■ Required action
All lines in the data bearing the string "agent" should be identified and copied.

■ Supplied material
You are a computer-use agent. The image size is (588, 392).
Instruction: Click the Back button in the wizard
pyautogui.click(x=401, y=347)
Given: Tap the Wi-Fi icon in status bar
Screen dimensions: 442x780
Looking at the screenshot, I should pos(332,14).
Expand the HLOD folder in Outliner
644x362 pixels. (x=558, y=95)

--

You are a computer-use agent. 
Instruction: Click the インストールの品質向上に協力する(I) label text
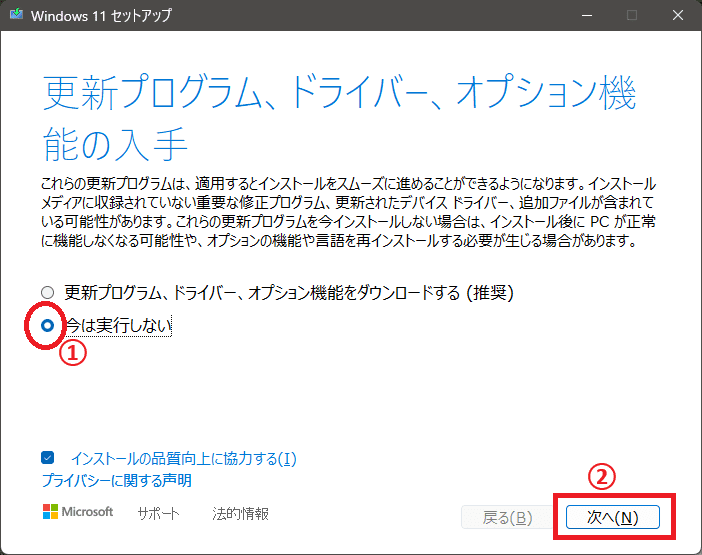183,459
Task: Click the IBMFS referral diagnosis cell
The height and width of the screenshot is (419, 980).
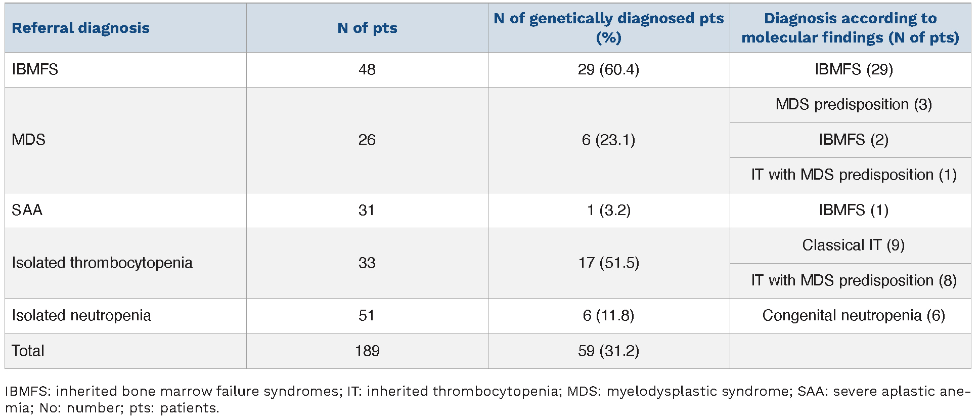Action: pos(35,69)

■ Result of the exercise
You are a computer-use agent. The image size is (588, 392).
You are a computer-use agent. 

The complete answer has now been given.